Another significant factor contributing to growth among software publishers will be computer security. Organizations invest heavily in software to protect their information and secure their systems from attack. And, as the amount of data transmitted across the Internet increases, the importance of maintaining computer system and network security will grow, leading to greater demand for security software.
Given the increasingly widespread use of information technology and the overall rate of growth expected for the industry, most occupations should grow, although some faster than others. Employment of computer specialists, such as computer software engineers and computer systems analysts, will be particularly strong, as they are integral to the software-design process.
Job prospects. Job opportunities in software publishing should be excellent for most workers, given the rate at which the industry is expected to grow, and the increasing integration and application of software into all sectors of the economy. Computer specialists should enjoy the best opportunities, reflecting continuing demand for workers with high-level skills to keep up with changes in technology.
Software Publishing Industry Salaries[About this section] [More salary/earnings info] [To Top]
Industry earnings. Employees in the software publishing industry generally command higher earnings than the national average. In 2008, nonsupervisory workers in the industry averaged $1,407 per week, significantly higher than the average of $608 for all industries. This reflects the concentration of professionals and specialists who often are highly compensated for their skills or expertise. Wages in the occupations with the largest employment in software publishing appear in table 3.

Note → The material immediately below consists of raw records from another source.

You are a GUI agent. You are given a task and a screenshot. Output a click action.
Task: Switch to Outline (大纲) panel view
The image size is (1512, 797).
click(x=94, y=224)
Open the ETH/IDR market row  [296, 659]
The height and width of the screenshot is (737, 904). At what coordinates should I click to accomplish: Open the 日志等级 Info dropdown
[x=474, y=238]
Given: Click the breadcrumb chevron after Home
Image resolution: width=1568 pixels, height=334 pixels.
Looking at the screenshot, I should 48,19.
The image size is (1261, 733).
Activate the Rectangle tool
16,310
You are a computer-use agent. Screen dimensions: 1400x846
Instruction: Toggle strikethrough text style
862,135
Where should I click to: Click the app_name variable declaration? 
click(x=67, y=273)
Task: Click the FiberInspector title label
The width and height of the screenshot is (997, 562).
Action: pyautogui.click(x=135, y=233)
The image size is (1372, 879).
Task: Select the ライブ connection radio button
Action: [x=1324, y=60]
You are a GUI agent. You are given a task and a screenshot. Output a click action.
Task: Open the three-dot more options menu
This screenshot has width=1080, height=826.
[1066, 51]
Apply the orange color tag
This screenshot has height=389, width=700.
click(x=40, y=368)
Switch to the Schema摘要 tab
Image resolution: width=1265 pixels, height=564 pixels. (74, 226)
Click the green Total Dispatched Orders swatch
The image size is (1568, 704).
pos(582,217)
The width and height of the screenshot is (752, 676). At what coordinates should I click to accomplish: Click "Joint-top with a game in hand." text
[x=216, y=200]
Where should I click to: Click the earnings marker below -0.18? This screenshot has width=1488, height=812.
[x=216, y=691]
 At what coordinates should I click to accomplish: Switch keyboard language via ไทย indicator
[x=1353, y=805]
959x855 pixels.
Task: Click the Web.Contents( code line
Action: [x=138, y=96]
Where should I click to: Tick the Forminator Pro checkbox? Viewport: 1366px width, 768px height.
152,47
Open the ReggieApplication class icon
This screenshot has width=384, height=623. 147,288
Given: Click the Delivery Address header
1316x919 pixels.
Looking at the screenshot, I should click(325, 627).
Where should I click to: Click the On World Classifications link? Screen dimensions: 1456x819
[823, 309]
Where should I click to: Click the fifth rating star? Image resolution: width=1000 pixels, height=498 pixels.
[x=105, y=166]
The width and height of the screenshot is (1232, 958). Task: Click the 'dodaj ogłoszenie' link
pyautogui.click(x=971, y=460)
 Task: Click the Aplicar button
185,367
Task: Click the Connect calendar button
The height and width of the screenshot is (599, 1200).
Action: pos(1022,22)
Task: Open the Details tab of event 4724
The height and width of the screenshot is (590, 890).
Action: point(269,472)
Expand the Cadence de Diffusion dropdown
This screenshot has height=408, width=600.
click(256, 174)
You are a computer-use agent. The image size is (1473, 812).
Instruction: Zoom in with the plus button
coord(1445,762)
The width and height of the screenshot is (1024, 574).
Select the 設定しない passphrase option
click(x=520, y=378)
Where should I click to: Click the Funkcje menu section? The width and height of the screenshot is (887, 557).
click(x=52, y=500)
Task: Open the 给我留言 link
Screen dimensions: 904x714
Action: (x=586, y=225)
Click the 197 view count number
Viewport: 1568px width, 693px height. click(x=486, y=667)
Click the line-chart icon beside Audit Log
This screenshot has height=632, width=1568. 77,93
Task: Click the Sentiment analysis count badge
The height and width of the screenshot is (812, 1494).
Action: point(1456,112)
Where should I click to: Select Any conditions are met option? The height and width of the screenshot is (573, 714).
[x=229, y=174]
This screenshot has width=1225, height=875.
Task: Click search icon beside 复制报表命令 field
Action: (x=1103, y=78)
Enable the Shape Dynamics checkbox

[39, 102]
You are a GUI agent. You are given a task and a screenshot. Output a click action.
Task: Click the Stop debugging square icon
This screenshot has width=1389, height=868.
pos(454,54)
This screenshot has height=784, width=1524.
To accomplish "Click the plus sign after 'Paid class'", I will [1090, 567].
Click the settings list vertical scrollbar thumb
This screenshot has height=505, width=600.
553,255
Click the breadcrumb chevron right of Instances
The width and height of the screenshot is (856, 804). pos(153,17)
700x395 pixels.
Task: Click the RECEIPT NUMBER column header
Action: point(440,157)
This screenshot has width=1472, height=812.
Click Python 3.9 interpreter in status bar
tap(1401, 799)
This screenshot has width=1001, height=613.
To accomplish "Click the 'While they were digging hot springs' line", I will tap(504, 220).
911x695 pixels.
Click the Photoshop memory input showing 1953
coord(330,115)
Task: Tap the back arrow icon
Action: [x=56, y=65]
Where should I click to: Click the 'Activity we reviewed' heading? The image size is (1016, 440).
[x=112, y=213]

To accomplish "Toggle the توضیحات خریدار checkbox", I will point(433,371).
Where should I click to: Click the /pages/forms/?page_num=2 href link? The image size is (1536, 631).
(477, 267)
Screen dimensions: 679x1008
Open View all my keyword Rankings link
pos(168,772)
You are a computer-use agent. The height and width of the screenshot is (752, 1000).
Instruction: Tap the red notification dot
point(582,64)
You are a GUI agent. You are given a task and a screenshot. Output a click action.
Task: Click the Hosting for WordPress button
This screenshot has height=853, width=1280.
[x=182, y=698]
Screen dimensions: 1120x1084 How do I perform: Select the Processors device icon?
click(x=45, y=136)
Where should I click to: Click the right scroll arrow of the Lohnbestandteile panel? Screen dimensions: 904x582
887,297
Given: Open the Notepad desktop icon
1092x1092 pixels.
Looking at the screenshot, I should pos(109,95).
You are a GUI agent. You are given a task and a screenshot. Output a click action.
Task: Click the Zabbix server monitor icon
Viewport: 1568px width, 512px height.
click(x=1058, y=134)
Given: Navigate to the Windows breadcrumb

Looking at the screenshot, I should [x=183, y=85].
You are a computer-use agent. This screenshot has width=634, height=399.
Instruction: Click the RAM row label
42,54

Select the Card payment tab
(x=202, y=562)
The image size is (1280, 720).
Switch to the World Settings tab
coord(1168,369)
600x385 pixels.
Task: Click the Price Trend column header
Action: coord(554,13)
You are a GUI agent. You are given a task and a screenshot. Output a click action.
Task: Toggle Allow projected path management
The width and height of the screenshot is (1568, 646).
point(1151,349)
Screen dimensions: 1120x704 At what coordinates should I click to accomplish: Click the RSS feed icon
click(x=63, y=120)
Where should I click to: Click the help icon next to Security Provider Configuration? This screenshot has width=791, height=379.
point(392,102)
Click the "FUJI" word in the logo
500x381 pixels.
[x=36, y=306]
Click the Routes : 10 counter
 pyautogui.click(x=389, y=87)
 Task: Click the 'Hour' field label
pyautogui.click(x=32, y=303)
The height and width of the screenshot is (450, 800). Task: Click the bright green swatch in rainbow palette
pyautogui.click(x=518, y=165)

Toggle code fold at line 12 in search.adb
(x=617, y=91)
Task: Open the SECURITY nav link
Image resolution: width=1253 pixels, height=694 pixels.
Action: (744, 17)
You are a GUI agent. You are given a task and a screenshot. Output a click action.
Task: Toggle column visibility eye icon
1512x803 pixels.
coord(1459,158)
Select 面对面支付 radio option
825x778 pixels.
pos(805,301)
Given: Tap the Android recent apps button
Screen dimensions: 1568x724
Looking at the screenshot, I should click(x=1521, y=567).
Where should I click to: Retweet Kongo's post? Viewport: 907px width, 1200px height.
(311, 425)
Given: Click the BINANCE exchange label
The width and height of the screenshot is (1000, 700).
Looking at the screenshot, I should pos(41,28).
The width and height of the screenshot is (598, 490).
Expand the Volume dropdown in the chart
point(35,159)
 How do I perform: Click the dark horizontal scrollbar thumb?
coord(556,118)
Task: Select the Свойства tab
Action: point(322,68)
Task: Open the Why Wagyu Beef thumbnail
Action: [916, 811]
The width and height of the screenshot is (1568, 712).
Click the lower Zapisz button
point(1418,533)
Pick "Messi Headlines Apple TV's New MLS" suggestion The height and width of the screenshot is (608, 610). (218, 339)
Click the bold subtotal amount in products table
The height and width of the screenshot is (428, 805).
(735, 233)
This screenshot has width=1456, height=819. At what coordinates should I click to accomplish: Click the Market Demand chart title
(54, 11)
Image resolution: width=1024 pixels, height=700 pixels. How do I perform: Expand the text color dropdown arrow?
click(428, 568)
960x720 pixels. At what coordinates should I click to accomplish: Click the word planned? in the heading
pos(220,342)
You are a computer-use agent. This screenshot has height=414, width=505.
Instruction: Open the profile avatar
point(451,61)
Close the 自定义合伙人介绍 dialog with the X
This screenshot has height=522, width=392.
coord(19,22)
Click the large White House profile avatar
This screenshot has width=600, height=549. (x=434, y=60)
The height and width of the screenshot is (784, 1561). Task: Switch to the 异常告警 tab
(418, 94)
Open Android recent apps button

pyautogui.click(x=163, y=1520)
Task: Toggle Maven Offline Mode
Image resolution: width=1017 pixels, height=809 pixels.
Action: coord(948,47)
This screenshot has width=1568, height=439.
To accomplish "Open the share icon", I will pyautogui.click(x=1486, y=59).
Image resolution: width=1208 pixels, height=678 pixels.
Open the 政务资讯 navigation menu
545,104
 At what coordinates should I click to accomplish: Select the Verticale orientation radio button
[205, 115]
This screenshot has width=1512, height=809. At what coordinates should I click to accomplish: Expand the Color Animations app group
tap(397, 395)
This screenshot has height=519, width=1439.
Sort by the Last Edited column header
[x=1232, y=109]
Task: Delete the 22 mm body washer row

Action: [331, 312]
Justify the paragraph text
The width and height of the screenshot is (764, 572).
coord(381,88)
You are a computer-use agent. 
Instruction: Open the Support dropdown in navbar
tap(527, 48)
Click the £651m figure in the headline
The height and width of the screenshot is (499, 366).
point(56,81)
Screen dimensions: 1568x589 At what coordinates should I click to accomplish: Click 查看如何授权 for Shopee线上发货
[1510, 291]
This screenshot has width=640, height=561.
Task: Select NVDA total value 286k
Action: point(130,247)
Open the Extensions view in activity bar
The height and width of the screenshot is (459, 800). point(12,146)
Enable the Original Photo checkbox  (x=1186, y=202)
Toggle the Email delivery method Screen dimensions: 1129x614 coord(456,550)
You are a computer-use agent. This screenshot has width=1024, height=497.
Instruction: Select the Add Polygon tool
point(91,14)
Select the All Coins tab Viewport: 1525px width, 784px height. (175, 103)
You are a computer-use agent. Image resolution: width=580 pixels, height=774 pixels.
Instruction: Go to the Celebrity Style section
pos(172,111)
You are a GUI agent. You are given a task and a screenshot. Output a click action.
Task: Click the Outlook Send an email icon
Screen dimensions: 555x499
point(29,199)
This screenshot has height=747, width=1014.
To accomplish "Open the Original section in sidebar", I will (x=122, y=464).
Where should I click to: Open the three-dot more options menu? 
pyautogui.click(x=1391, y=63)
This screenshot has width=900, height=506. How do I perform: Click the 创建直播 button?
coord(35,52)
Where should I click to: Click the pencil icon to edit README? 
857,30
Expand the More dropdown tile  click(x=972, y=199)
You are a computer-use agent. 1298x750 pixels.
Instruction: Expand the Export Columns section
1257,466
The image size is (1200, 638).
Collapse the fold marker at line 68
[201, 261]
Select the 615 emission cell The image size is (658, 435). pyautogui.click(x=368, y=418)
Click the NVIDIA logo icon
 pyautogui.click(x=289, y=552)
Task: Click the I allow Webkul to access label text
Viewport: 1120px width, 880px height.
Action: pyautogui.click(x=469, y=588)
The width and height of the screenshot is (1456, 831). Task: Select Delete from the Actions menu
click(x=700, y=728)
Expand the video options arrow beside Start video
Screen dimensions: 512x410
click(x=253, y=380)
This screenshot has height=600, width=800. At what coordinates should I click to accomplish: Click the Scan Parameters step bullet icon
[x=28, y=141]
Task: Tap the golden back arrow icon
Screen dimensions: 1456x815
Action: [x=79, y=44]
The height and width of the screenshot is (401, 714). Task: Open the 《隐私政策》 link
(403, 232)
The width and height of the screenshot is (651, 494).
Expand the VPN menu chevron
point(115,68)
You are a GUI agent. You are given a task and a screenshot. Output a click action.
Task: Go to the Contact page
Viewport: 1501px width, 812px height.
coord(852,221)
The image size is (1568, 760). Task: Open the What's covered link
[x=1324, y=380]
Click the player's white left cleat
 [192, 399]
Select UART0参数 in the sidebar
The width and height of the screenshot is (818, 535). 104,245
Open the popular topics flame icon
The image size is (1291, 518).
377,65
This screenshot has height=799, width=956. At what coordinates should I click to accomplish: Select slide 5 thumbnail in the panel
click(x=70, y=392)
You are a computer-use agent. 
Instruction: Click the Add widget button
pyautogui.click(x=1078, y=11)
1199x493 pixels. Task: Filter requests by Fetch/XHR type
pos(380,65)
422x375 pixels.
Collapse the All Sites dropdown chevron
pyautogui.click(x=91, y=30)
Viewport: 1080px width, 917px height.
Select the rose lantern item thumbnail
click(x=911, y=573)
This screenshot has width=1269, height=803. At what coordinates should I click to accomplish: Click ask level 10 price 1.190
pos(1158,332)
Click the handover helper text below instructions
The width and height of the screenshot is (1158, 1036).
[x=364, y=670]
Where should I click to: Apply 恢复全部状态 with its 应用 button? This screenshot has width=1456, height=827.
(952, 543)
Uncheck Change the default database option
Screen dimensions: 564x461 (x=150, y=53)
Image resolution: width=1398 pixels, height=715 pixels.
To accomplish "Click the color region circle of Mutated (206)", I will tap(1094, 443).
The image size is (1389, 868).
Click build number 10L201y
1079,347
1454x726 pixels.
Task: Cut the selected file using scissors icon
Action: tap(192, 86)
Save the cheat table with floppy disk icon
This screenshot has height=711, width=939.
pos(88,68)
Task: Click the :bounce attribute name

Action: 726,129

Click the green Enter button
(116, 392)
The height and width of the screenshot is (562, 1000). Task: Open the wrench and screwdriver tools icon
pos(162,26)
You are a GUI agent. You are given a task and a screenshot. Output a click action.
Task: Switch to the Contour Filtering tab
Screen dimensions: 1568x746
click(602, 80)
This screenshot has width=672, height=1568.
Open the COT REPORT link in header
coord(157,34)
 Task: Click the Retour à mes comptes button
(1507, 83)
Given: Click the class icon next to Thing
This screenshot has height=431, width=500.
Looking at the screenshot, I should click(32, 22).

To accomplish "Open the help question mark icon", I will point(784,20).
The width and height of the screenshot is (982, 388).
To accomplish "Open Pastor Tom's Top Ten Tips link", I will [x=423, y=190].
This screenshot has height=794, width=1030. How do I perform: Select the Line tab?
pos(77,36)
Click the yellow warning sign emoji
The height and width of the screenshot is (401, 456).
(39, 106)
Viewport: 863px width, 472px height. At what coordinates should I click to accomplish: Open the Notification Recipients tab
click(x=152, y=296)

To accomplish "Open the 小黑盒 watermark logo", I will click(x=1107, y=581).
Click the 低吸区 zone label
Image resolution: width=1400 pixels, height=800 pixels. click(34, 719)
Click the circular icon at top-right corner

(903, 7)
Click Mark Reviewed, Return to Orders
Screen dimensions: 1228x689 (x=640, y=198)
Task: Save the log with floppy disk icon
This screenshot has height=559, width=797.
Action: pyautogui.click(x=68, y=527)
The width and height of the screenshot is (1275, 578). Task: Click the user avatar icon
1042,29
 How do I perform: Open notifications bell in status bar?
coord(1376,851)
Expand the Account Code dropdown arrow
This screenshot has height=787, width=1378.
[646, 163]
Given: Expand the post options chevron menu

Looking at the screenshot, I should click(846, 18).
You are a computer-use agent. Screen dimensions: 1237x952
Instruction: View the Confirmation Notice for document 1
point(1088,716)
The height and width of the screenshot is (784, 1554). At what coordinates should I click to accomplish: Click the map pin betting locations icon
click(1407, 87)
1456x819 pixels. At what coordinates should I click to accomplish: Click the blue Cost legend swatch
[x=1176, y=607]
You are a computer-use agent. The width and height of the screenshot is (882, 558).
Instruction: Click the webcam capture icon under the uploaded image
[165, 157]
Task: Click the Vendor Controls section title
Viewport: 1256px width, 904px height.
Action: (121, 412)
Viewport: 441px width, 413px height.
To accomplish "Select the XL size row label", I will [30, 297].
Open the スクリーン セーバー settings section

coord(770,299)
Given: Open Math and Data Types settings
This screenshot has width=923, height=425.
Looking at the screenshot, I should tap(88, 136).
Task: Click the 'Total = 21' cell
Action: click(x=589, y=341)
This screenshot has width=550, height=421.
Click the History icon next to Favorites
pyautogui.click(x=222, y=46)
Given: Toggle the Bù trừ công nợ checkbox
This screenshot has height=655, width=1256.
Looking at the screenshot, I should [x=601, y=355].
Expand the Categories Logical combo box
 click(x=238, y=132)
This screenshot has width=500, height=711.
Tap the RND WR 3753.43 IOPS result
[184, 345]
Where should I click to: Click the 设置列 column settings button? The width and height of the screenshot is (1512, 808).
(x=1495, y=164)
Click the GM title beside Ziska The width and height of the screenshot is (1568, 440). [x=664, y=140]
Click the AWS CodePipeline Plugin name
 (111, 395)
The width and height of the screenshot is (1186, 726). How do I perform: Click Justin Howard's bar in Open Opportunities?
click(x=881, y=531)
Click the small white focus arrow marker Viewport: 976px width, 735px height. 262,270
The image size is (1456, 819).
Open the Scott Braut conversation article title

|Occupation||Software publishers||All industries|
|Computer and information systems managers||$60.98||$53.95|
|Computer software engineers, systems software||45.00||44.44|
|Computer software engineers, applications||42.17||41.07|
|Computer systems analysts||38.18||36.30|
|Network and computer systems administrators||37.17||31.88|
|Sales representatives, wholesale and manufacturing, technical and scientific products||36.69||33.75|
|Computer specialists, all other||35.63||36.13|
|Computer support specialists||22.38||20.89|
|Customer service representatives||15.86||14.36|
As one might expect, wages vary by occupation, and within occupations. For example, in May 2008, hourly wages of computer software engineers, applications ranged from less than $25.83 for the lowest 10 percent to more than $61.95 for the highest 10 percent. Managers usually earn more, but their wages also can vary. For example, hourly wages of computer and information systems managers ranged from less than $33.05 for the lowest 10 percent to more than $80.00 for the highest 10 percent. Differences in earnings within an occupation are a result of many factors. For example, workers with higher levels of experience and education may command higher wages than their counterparts with lower levels of experience and less education. Earnings also may be affected by the area of the country in which the establishment is located. Workers in major metropolitan areas typically earn more than workers in smaller cities or towns, or in rural areas.
Benefits and union membership. Workers generally receive standard benefits, including health insurance, paid vacation and sick leave, and pension plans. Unionization is rare in the software publishing industry. In 2008, 2 percent of workers were union members or covered by union contracts, compared with 14 percent of workers throughout private industry.